Louis Lortie’s concert at Bourgie Hall on Wednesday, the fourth of his journey through the Sonatas by Beethoven, obviously culminated in the Sonata No. 29, “Hammerklavier”. But what about the other four on the program and what’s the point?
This is our first experience of a Beethoven marathon as such: a string of sonatas to complete a complete. And as much to say it frankly, we found it totally inane. In degree of interest it easily equaled seeing a ” nerd » align by heart the first 50 decimals of the number Pi.
What is the problem ? The impression of attending a sports evening (quite the opposite of art) in a discipline, “integrity”, born industrially in an artificial way in the 20th century and which has nothing to do with relevant lighting serving the works, the music and its understanding.
In the same mold
In this case, Louis Lortie unrolled a fairly standard soundtrack on Wednesday, willingly resonating in an athletic and tense speech with strong hard and tense. All this certainly led to the hammer keyboardbut to the detriment of Sonatas No. 24almost sloppy, and #25, better but too violent compared to his friendly casualness. The whole gait, devoid of grace, held a kind of minerality, as if everything had to anticipate theOpus 106.
But, and this is the ineptitude of the exercise, in 1809, at the time of the Sonatas Nos. 24 and 25we are very far from it: it is not the same Beethoven, it is not the same strong, it is not this tension and tension. Nor is it in the “feeling and expression” of the 27th Sonata. All these singularities are passed through the mill of the process, the sporting challenge and the lapidary impatience. The unfolded style is more suitable for the 28th Sonata, op. 101 that we count in the group of the “last”.
But here we begin to ask ourselves another question: why did you summon a Bösendorfer, a piano reputed to be rather “tender”, to violate him like this? A question to which the hammer keyboard will be far from answering…

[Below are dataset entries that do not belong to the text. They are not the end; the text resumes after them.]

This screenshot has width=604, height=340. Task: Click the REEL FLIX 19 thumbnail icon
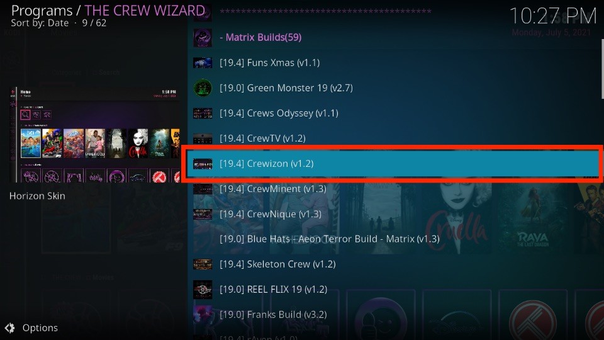pos(203,290)
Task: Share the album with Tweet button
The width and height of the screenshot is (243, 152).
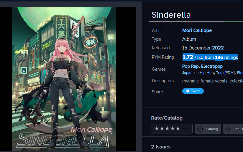Action: point(193,91)
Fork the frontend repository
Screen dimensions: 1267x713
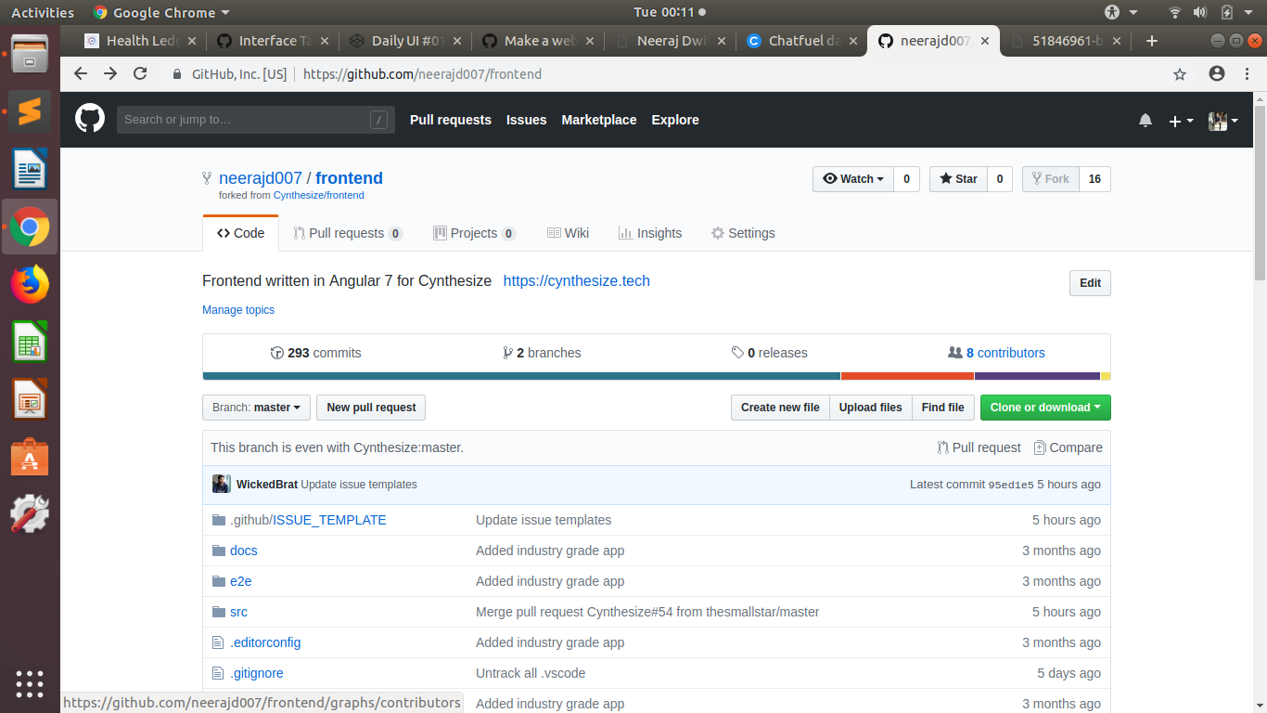pos(1049,178)
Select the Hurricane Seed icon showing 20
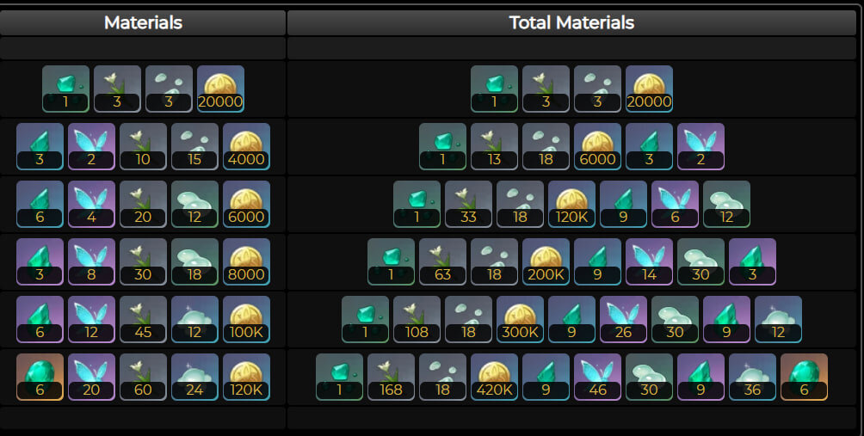Screen dimensions: 864x436 (91, 377)
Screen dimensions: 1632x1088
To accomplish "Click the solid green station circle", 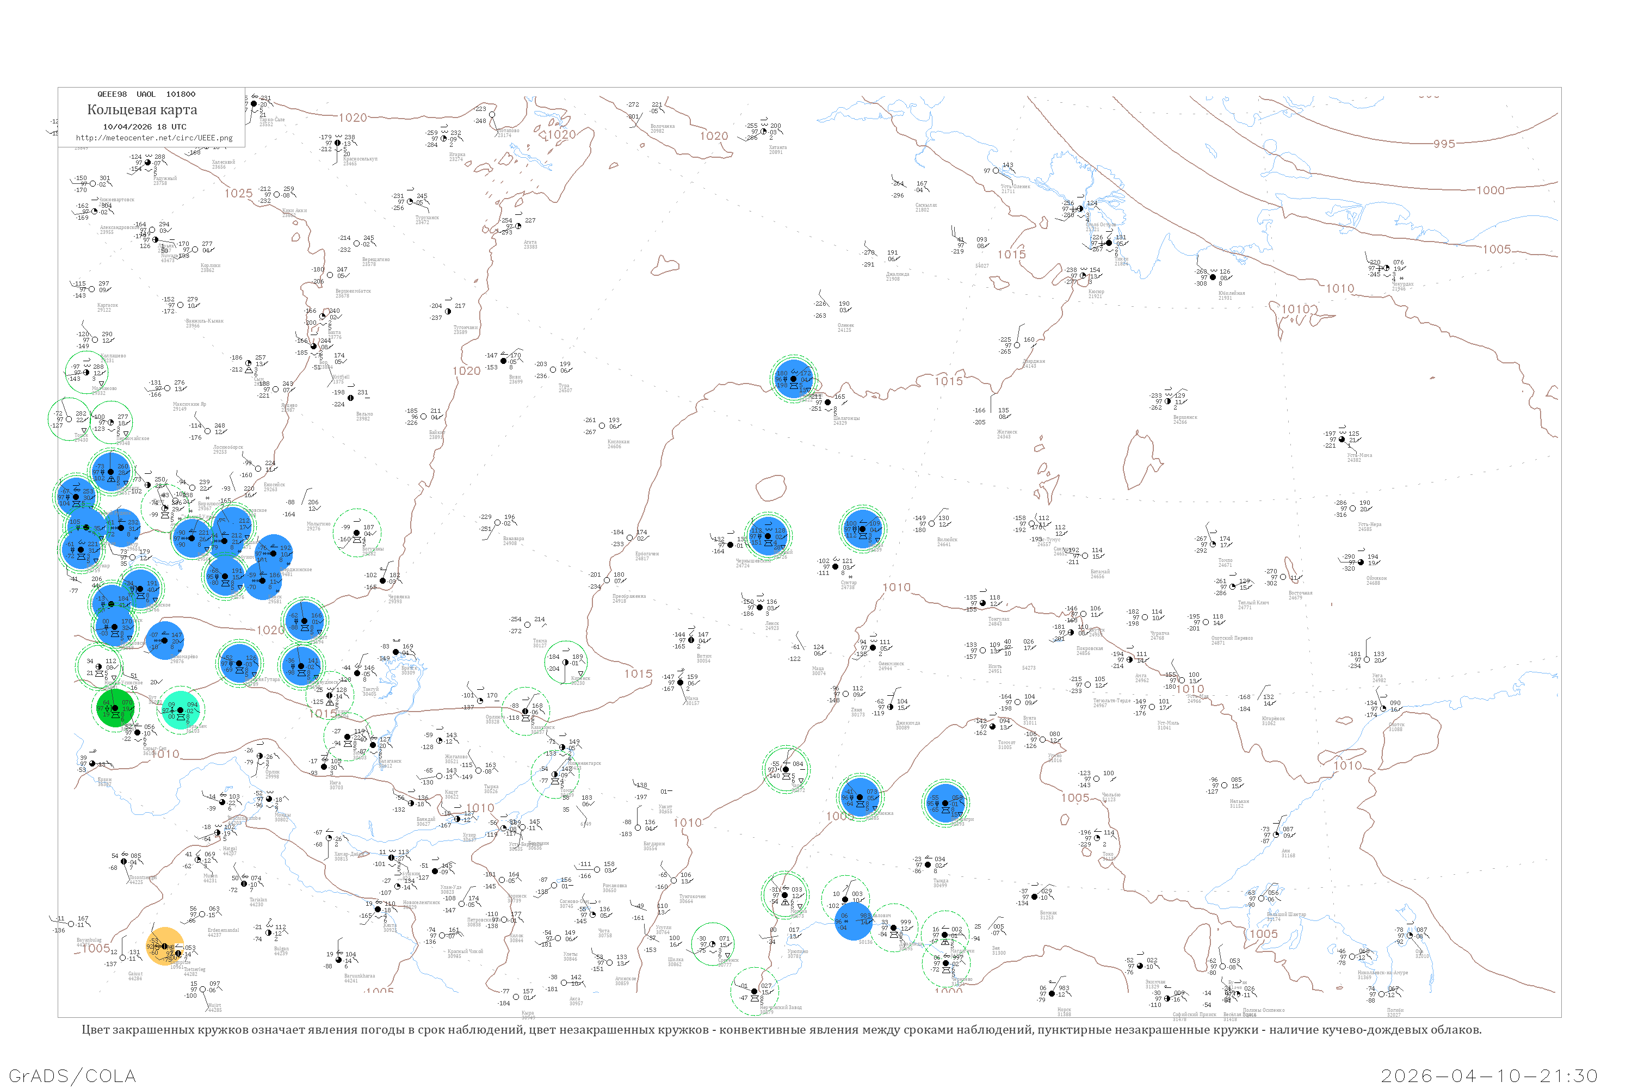I will 114,708.
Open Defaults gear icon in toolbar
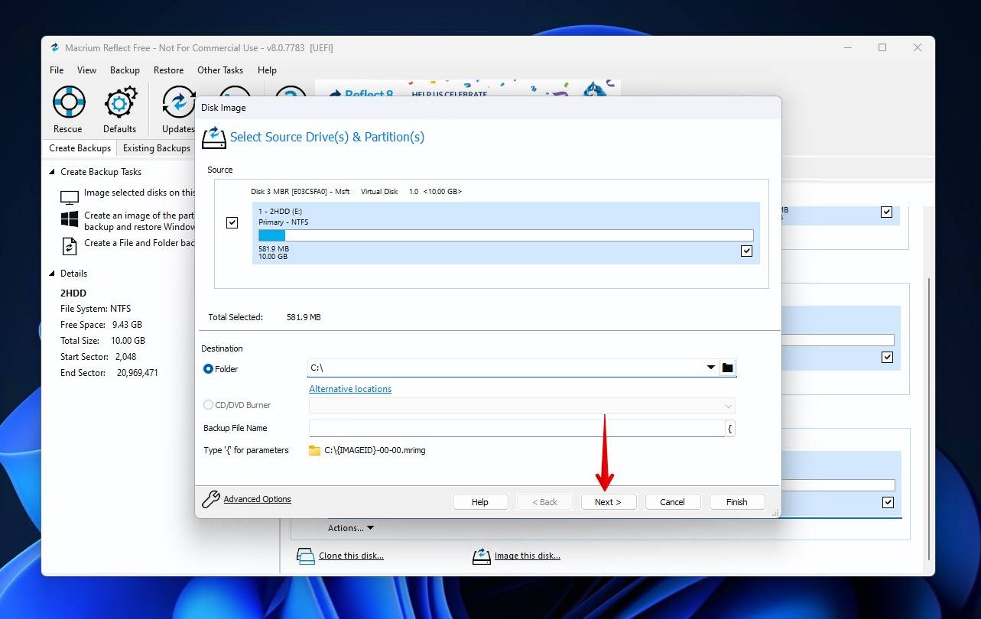The image size is (981, 619). pyautogui.click(x=120, y=102)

Obviously Louis Lortie was waiting to show himself in his best light in “his” hammer keyboard. As much as the first part of the concert seemed strangely impatient, so was the 1st part of the sonata. With the slow movement it’s as if the serious things were beginning: millimetric dosage of the pedal, hierarchy of dynamics, luminous highs, admirable phrasing and then a final fugue (4th movement) intractable, implacable.
It’s true that we came for that. But it is obvious that in absolute terms, a program with, for example, a Partita of Bach, the pause and the 29th Sonata would have had a much stronger impact allowing the pianist to manage his influx and his priorities, fully and artistically. As experienced yesterday, with uneven, undifferentiated, chained and smoothed music, the exercise is therefore indeed akin to the ineptitude of aligning the first 50 decimals of the number Pi by heart.